# Document start

Core Logic: Replicates the original PatchCore logic for full backward compatibility.
Processing Modes:
- VANILLA: Batch processing (collect all features, then process) - original PatchCore compatible.
- ONLINE: Streaming/batch online processing - memory-efficient incremental learning.
Feature Reduction:
- NONE: No dimensionality reduction (original PatchCore behavior).
- PCA: Principal Component Analysis.
  - VANILLA mode: Standard sklearn PCA.
  - ONLINE mode: IncrementalPCA for streaming data.
Clustering / Aggregation:
- GREEDY: Original PatchCore Greedy Coreset Sampling.
- KMEANS: MiniBatch K-Means clustering.
  - VANILLA mode: Fit on all data at once.
  - ONLINE mode: partial_fit for incremental clustering.
- NONE: Use all features without sampling.
Distance Metric:
- EUCLIDEAN: Nearest Neighbor Euclidean distance (Original PatchCore).
- MAHALANOBIS: Mahalanobis distance to cluster centroids (performed in whitened Z-space).
  - Euclidean distance in Z-space = Mahalanobis distance in original space.

Usage

MHPatchCore

The main class MHPatchCore allows flexible configuration.

# Document end

§ **Stated task**
According to the MHPatchCore text, what kind of PCA is used in ONLINE mode? Rely only on the MHPatchCore text above.

# Supplied data start

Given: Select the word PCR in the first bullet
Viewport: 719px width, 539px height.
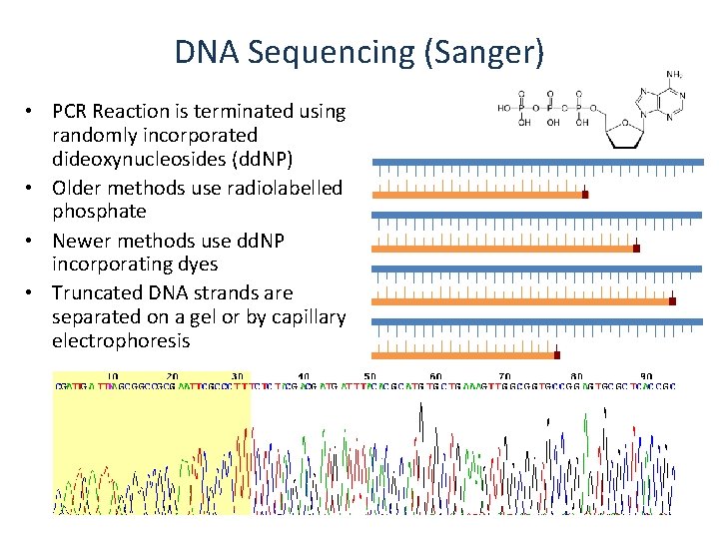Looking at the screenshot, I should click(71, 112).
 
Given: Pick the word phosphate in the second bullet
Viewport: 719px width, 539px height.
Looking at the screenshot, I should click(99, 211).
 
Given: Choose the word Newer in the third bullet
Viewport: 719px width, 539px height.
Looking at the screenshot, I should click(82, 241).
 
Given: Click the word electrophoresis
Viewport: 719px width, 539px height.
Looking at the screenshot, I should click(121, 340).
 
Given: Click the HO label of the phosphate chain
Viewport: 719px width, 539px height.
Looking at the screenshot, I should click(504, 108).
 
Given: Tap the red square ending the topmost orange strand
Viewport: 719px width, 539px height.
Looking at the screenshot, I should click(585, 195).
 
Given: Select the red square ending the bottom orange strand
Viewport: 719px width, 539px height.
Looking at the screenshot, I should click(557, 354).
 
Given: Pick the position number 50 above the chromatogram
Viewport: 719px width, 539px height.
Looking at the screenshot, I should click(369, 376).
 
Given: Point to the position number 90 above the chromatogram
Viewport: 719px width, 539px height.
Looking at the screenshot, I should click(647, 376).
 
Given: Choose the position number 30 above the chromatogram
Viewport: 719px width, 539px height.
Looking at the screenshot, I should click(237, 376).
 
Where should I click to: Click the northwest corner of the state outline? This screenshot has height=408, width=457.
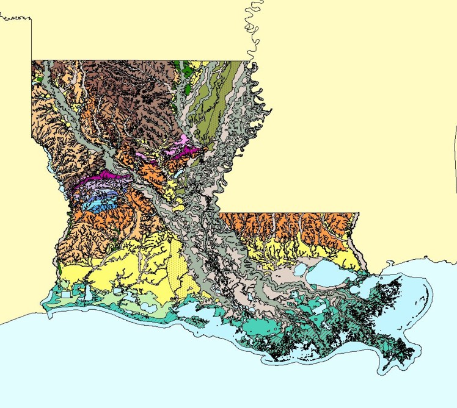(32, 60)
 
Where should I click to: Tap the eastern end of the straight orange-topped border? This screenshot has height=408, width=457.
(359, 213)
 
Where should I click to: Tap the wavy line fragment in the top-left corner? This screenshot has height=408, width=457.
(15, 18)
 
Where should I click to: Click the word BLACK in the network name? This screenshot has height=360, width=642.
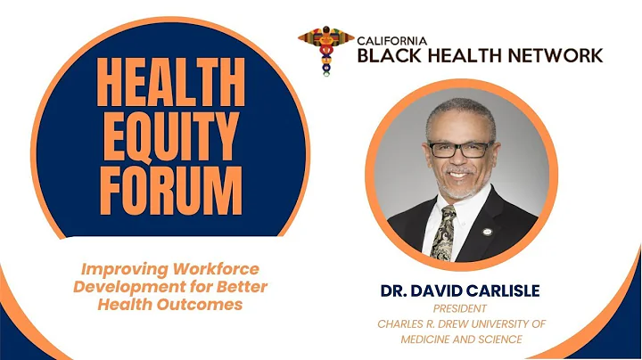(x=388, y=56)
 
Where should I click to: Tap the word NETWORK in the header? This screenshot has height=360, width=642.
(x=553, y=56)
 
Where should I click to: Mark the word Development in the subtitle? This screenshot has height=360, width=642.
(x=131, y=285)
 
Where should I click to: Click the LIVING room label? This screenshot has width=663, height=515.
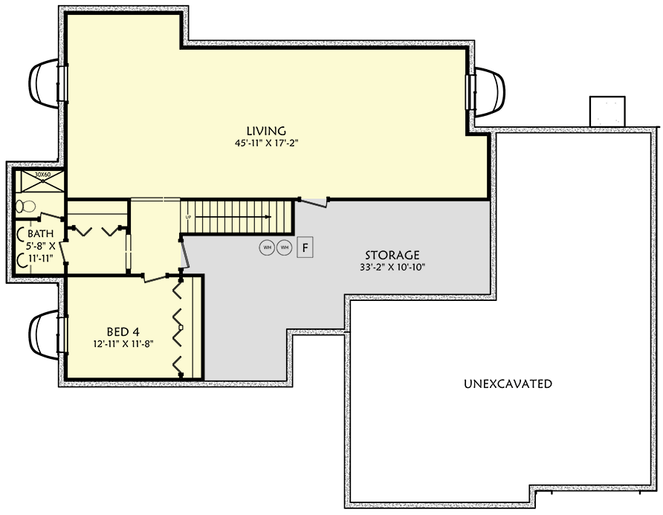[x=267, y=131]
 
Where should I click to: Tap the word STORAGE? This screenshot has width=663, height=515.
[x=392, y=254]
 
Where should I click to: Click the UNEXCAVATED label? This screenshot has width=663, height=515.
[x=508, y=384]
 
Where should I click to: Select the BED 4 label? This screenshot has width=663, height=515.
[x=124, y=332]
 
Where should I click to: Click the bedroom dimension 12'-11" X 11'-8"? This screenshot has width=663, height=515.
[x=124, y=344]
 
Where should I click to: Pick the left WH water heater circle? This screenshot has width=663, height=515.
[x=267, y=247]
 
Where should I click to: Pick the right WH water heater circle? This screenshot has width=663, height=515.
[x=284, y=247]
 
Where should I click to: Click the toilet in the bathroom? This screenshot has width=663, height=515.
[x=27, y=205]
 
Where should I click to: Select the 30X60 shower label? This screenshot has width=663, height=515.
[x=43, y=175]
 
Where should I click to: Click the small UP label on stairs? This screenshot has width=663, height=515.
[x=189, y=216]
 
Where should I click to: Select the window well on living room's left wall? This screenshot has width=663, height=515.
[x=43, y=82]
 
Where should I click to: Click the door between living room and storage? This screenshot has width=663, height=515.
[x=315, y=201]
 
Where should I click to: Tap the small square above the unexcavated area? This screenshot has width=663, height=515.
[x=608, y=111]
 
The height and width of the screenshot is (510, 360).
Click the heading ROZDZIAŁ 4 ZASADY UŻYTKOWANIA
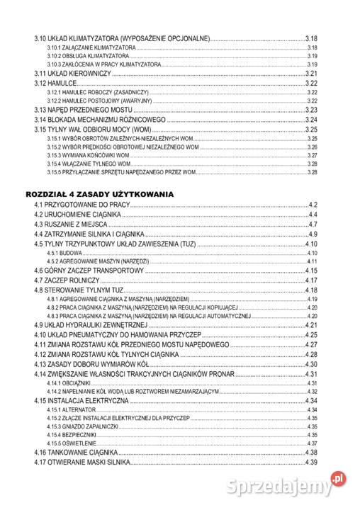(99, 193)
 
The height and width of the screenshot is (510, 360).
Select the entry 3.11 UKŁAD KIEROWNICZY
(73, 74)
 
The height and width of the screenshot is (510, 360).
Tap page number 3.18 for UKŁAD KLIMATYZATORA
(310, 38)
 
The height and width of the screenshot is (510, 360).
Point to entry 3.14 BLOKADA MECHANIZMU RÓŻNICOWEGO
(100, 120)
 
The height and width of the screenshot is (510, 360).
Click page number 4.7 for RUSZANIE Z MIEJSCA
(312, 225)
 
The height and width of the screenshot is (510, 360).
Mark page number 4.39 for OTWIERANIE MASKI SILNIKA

# Supplied data end
# Supplied data start

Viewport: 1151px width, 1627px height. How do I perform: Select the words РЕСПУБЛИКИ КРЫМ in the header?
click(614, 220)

# Supplied data end

§ **Full response**
IncrementalPCA, for streaming data.